§ Task: Take the records below and set down exactly the lines from the one with "Given: Click the (Custom any clour) note" to the one with "Task: Click the blue 试题解析 header bar", ends included; do not copy the pictures.

++++++++++

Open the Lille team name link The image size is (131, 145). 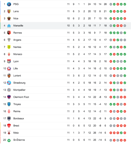pyautogui.click(x=16, y=69)
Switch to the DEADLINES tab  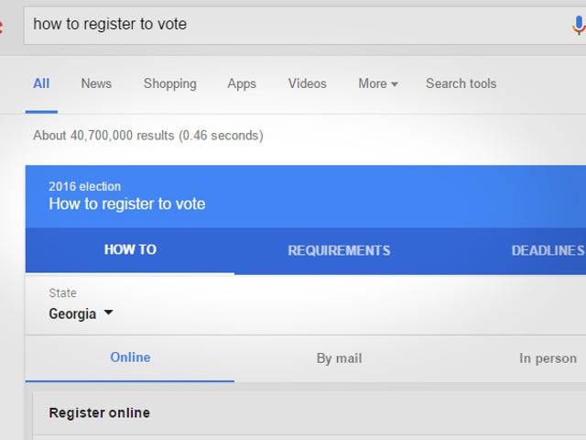pyautogui.click(x=548, y=250)
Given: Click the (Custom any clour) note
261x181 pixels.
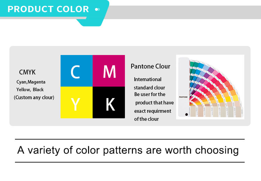Looking at the screenshot, I should coord(34,97).
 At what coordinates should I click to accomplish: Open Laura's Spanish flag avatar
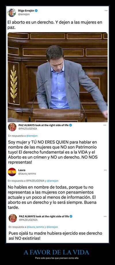click(x=12, y=172)
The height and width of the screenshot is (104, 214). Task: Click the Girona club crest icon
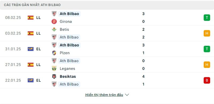pyautogui.click(x=54, y=22)
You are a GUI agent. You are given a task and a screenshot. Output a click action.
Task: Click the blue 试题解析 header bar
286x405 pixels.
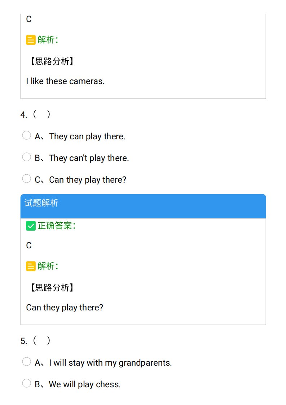click(x=143, y=206)
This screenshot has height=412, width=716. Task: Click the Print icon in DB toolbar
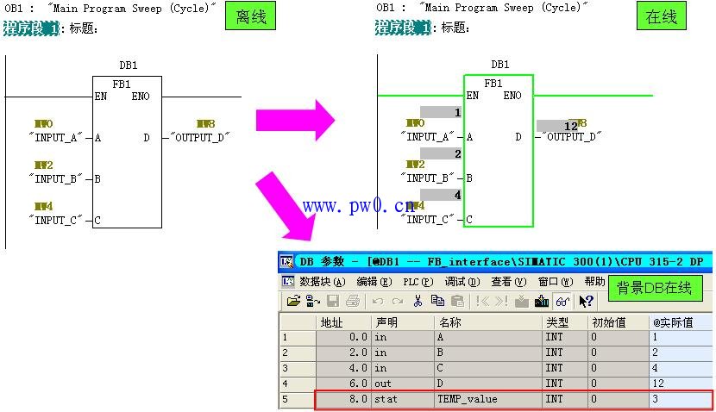[352, 301]

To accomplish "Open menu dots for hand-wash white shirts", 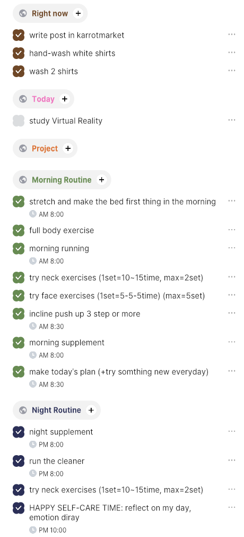I will pyautogui.click(x=232, y=53).
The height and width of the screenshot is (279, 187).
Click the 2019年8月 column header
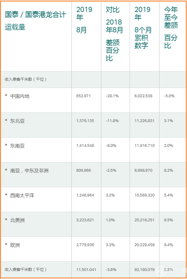pyautogui.click(x=84, y=20)
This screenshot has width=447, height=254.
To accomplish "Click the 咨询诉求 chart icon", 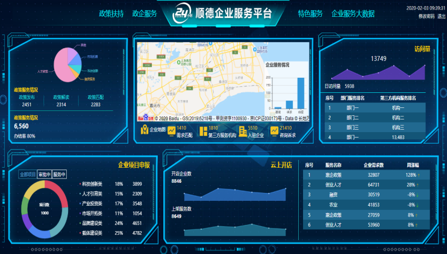I will point(274,130).
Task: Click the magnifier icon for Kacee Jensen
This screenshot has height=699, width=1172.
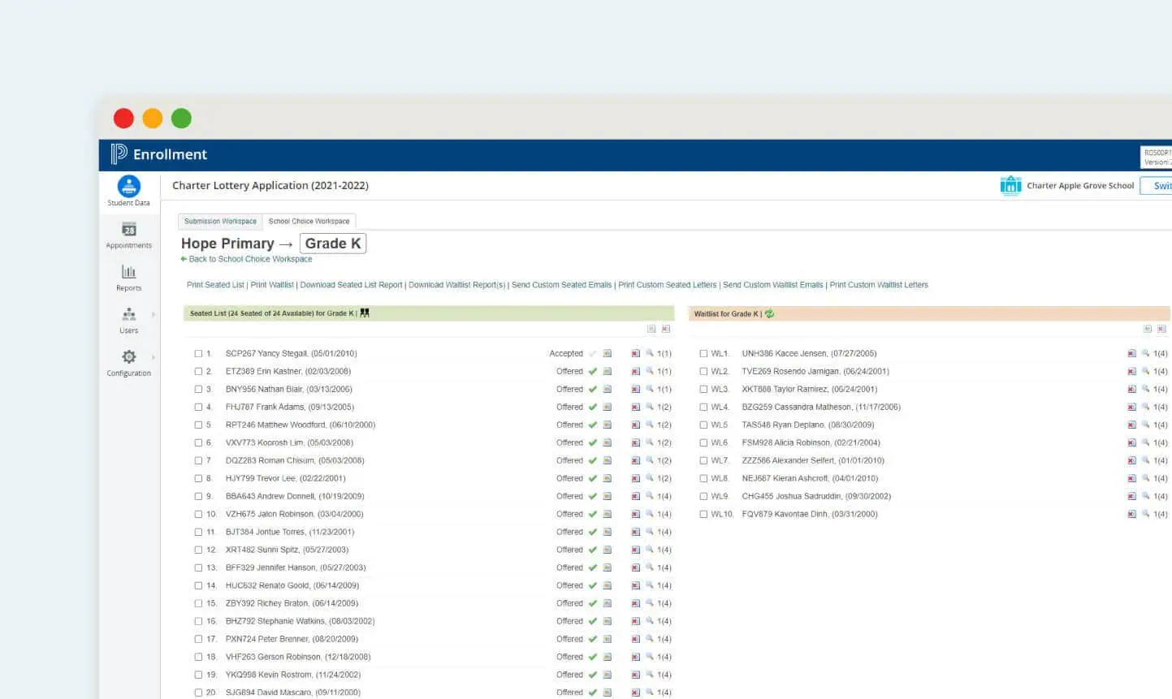Action: coord(1146,353)
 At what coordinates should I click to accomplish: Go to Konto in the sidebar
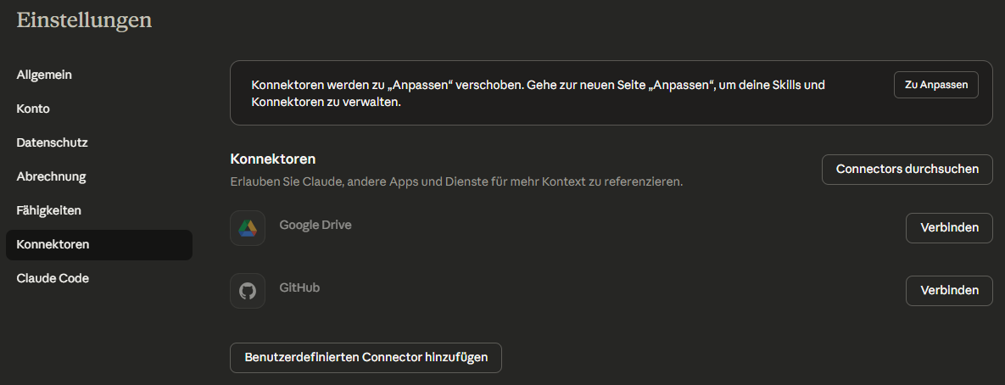coord(33,109)
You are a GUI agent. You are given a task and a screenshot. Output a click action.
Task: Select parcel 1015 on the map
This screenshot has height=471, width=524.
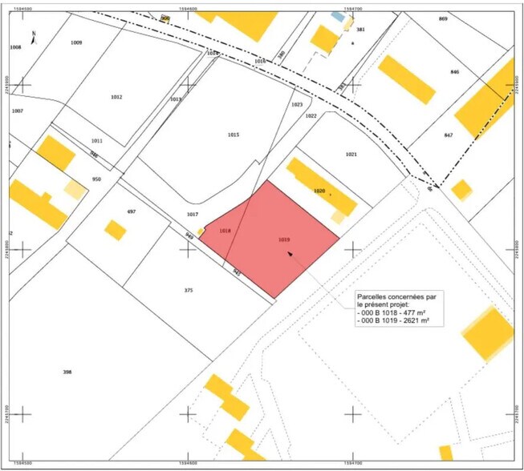[x=234, y=135]
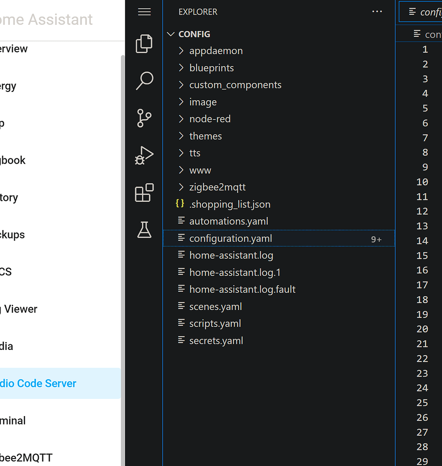This screenshot has height=466, width=442.
Task: Open the Explorer view icon
Action: click(x=144, y=44)
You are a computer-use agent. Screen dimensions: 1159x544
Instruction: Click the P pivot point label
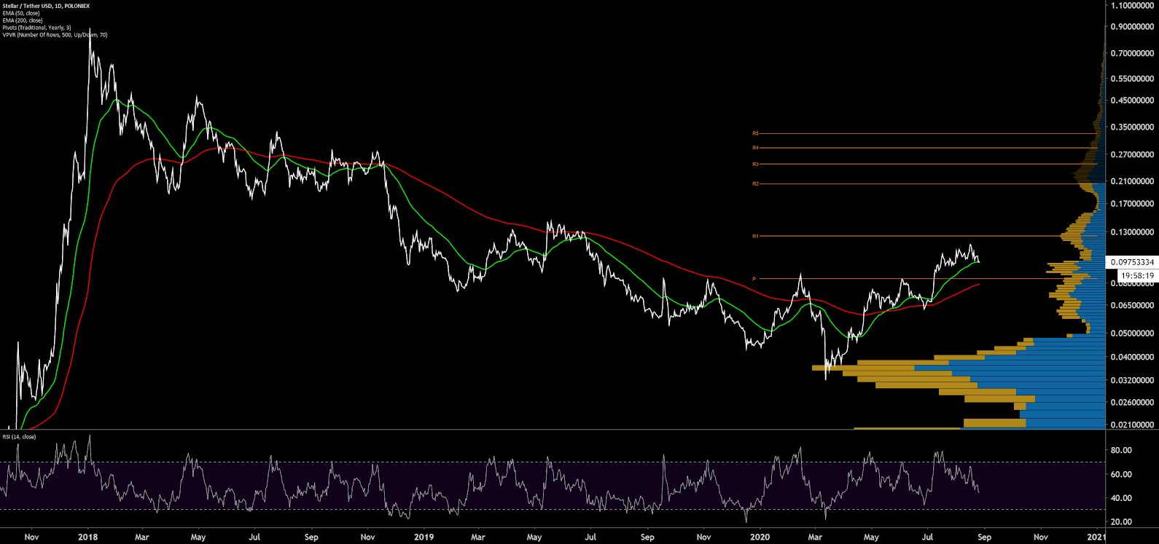(x=754, y=279)
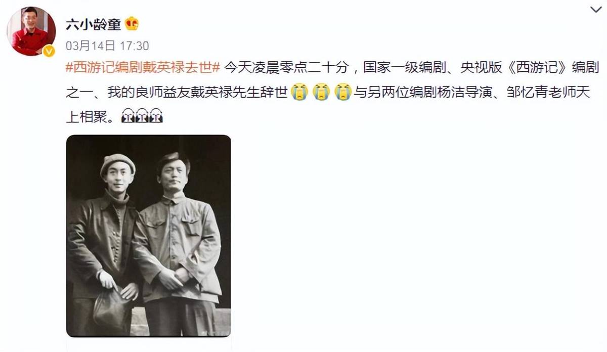The image size is (607, 352).
Task: Click the last crying face emoji
Action: 343,92
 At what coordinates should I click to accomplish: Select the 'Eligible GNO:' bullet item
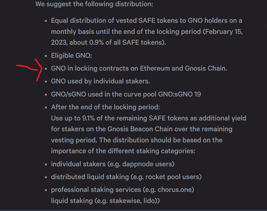72,56
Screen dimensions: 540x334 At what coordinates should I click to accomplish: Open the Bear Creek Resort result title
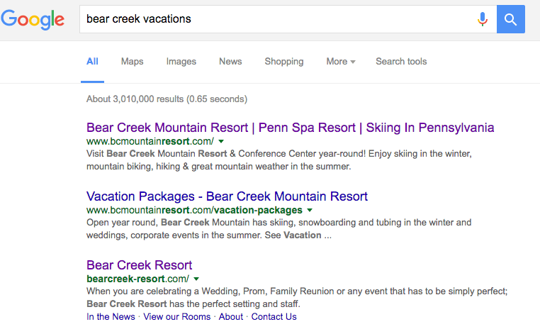[139, 265]
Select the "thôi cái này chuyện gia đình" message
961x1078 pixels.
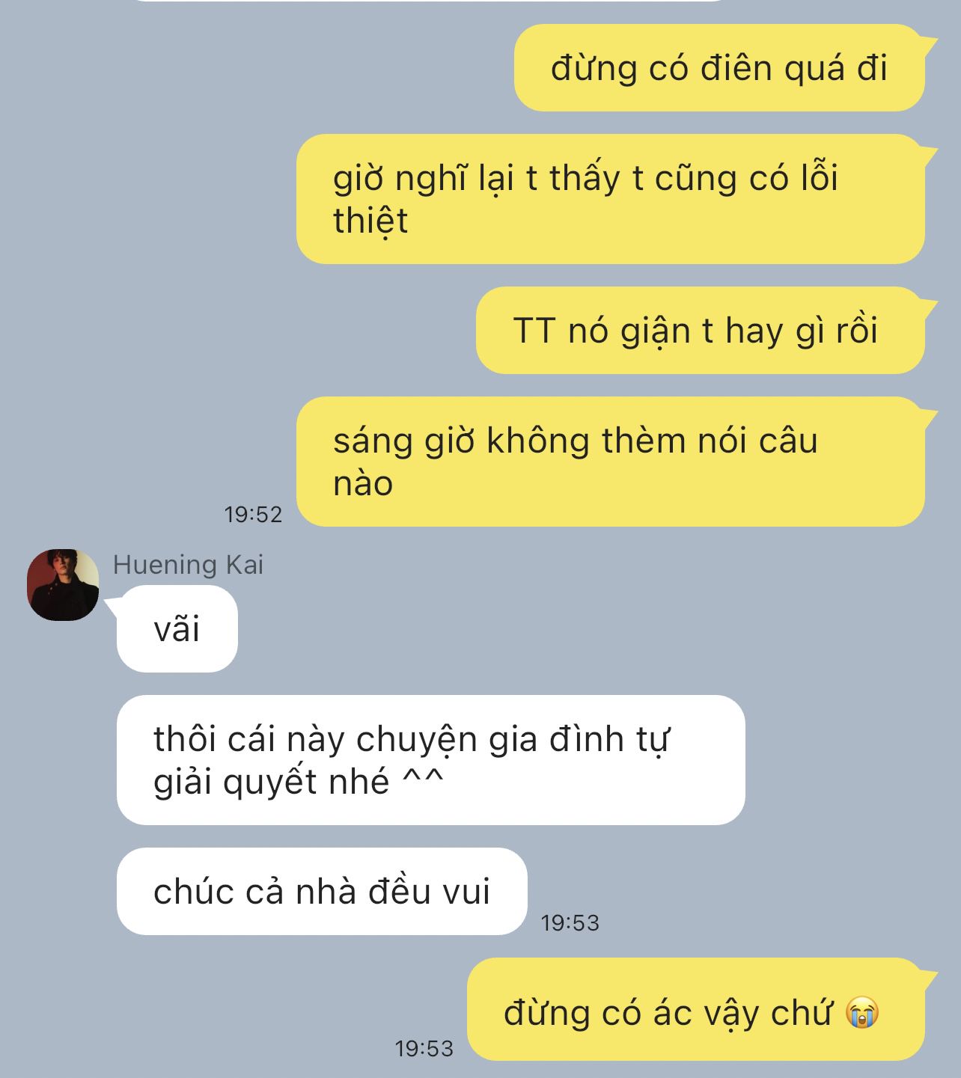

++++++++++

§ Exercise output:
Given: Click the (Custom any clour) note
261x181 pixels.
Looking at the screenshot, I should coord(34,97).
 At what coordinates should I click to accomplish: Open Laura's Spanish flag avatar
click(x=12, y=172)
The height and width of the screenshot is (104, 214). Task: Click the Girona club crest icon
pyautogui.click(x=54, y=22)
You are a GUI agent. You are given a task and a screenshot. Output a click action.
Task: Click the blue 试题解析 header bar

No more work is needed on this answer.